Questa letteratura aiuta quindi a riscoprire la molteplicità culturale dell’Italia. Non fa eccezione “Le sette dinastie”, una saga che prova a mettere in luce i diversi centri di potere del Quattrocento, avendo cura di narrarne origini e storia: quelle di Venezia, regina del Mediterraneo, del suo rapporto con Costantinopoli e dell’oligarchia illuminata ma rapace delle sue famiglie patrizie; e poi la bellezza di Napoli, imprendibile, bramata dagli Aragonesi di Alfonso il Magnanimo, e destinata a scintillare magnifica nel golfo; quindi Roma, nelle mani dei Colonna e di un papato fragile, appena rientrato da Avignone; o ancora la Firenze rinascimentale dei Medici; per concludere con Milano, conquistata da un capitano di ventura senza scrupoli che prende sulle sue spalle la dinastia dei Visconti.
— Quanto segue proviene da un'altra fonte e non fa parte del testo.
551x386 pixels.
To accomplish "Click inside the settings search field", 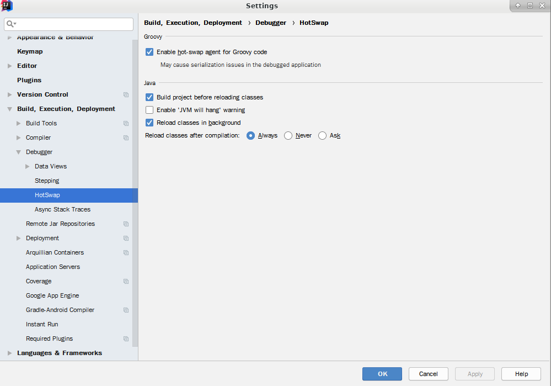I will pos(69,24).
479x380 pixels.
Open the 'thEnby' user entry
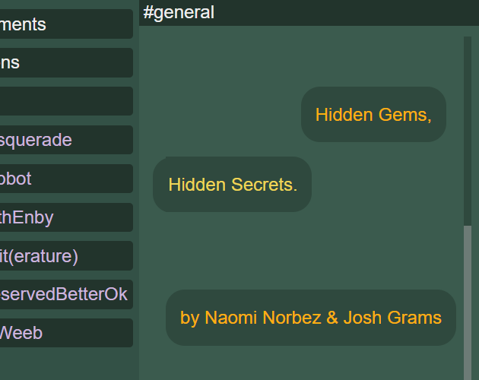[66, 217]
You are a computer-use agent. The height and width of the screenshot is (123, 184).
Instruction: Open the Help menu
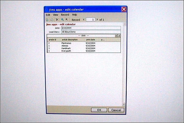[75, 15]
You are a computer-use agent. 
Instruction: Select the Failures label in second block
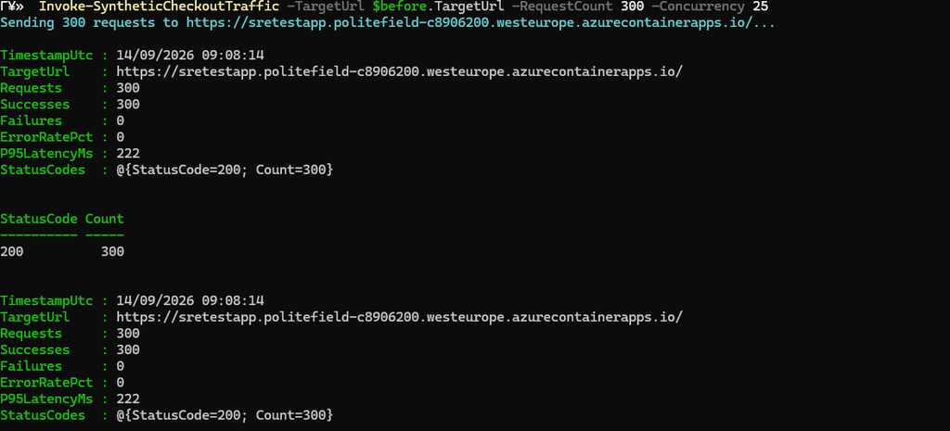31,366
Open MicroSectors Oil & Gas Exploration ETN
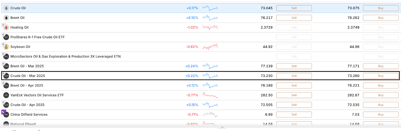Viewport: 401px width, 131px height. pos(65,57)
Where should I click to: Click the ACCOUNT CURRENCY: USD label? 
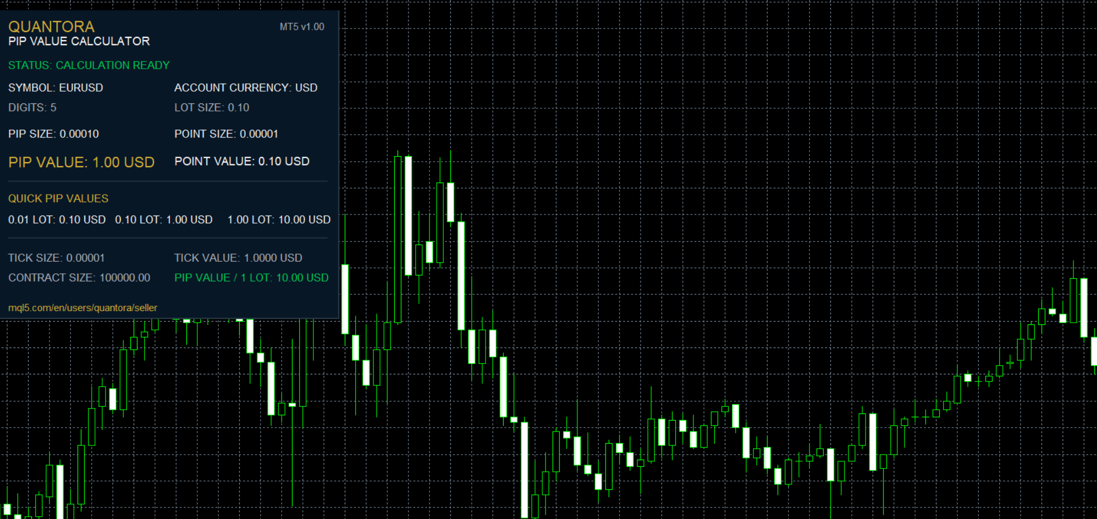(246, 88)
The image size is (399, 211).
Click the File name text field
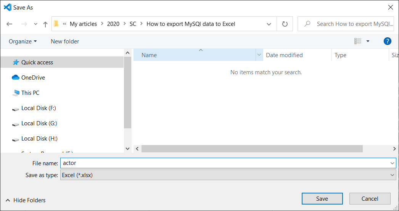225,163
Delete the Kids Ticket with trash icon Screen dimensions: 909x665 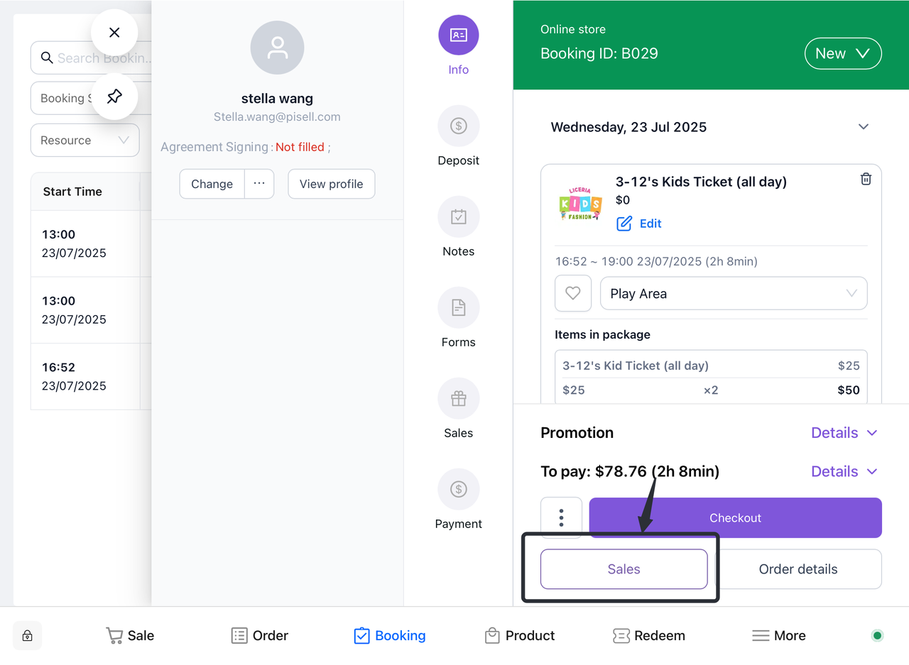pos(866,179)
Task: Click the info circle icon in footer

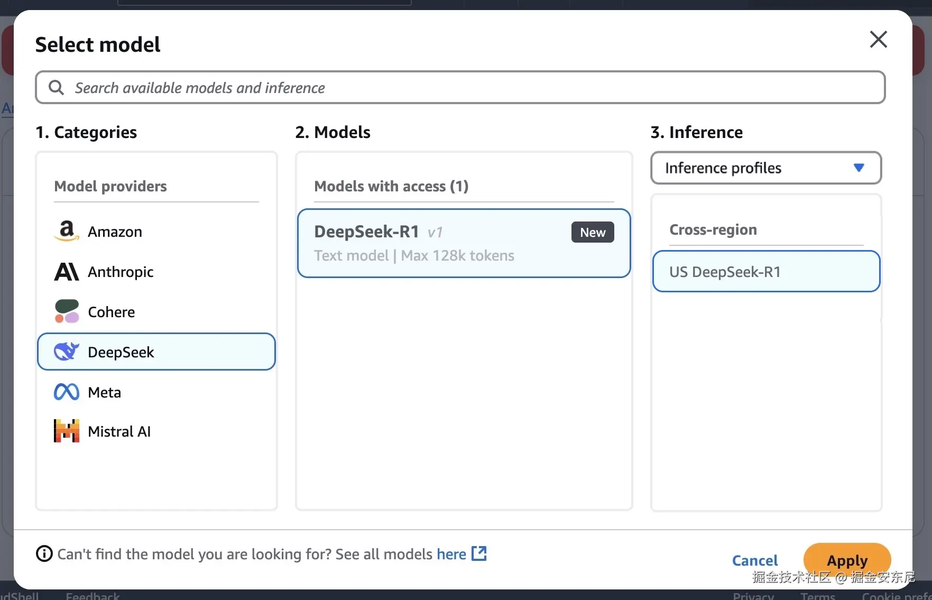Action: click(x=44, y=553)
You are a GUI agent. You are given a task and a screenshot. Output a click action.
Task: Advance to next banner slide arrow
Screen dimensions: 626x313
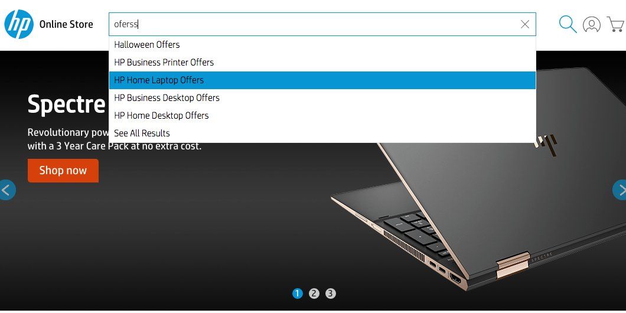620,190
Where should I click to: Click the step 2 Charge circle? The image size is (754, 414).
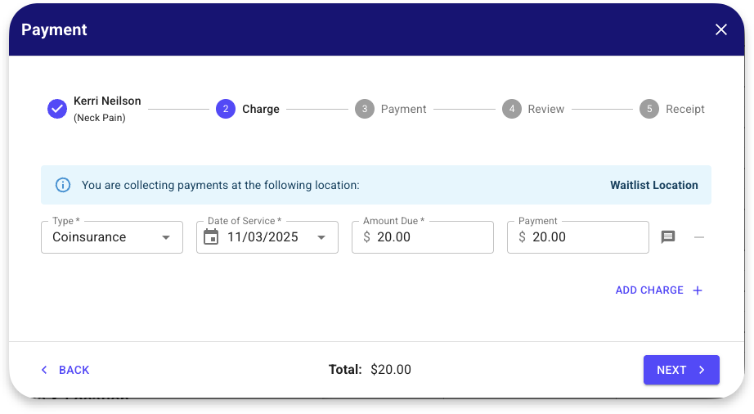click(x=226, y=109)
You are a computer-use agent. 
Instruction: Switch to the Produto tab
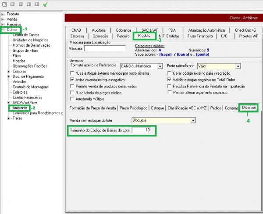coord(144,36)
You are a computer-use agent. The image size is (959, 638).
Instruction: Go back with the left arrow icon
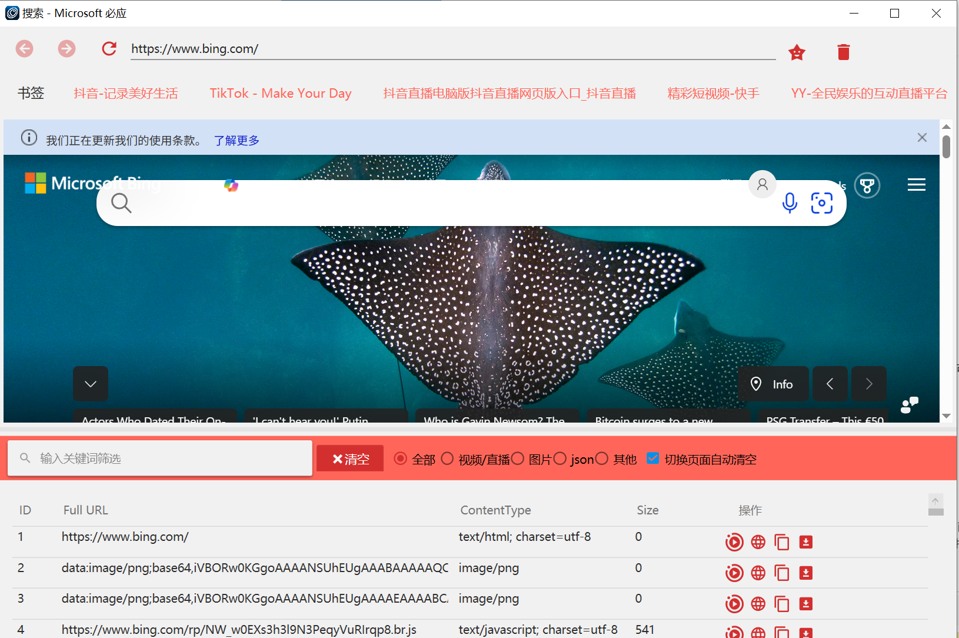[25, 49]
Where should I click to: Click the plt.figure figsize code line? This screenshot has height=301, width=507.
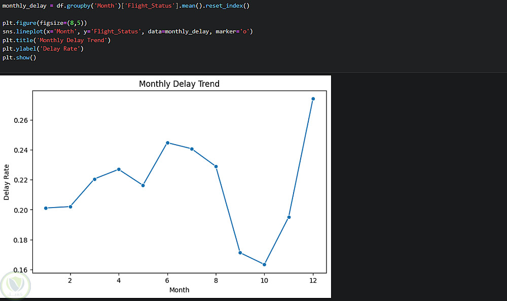tap(45, 23)
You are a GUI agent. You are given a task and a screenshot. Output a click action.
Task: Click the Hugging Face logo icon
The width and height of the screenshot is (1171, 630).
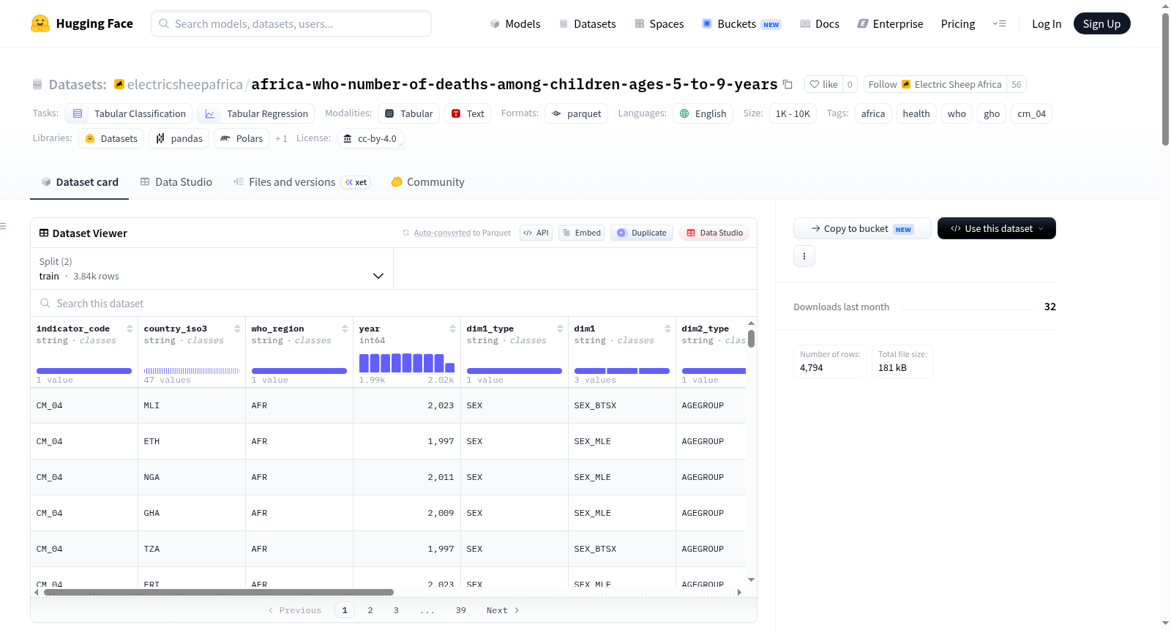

La Storia è allora memoria, lente privilegiata per la comprensione del presente, conoscenza stratificata di generazioni che può essere riletta attraverso lo strumento della trama avvincente, dell’intrigo, dei fatti di sangue e meraviglia che donne e uomini hanno compiuto nel passato, esaltati dall’afflato romanzesco.
Per fare questo, come un restauratore, il romanziere deve da un lato riportare alla luce i fatti quasi fossero fregi e decorazioni su cui si sia depositata la polvere del tempo; dall’altro evocare i fantasmi, gli spiriti di personaggi storicamente esistiti e attimi di tempi che furono. Dopo esservi riuscito, scaraventerà il lettore in questo mondo, che è stato in grado di richiamare grazie alla potente visione della letteratura, per farlo stare al fianco di Filippo Maria Visconti, di Caterina Sforza, di Alfonso d’Aragona.
Ecco dunque il motivo per cui questa particolare letteratura scala le classifiche e vince premi importanti. Lo stesso, in fin dei conti, sta accadendo a una trasmissione come “Ulisse” di Alberto Angela, che indagando i segreti e le scoperte di Leonardo da Vinci, riscoprendo la Sicilia del Gattopardo, stravince il prime time del sabato sera.
Perché l’Italia non è solo terra di investigatori e commissari e, da sempre, i romanzi capaci di raccontarla anche nel suo splendore e nelle sue pulsioni e tensioni artistiche, nelle imprese dell’ingegno e nelle passioni più vere e infuocate piacciono a un pubblico che, oggi più che mai, ha bisogno di capire e riscoprire le proprie origini.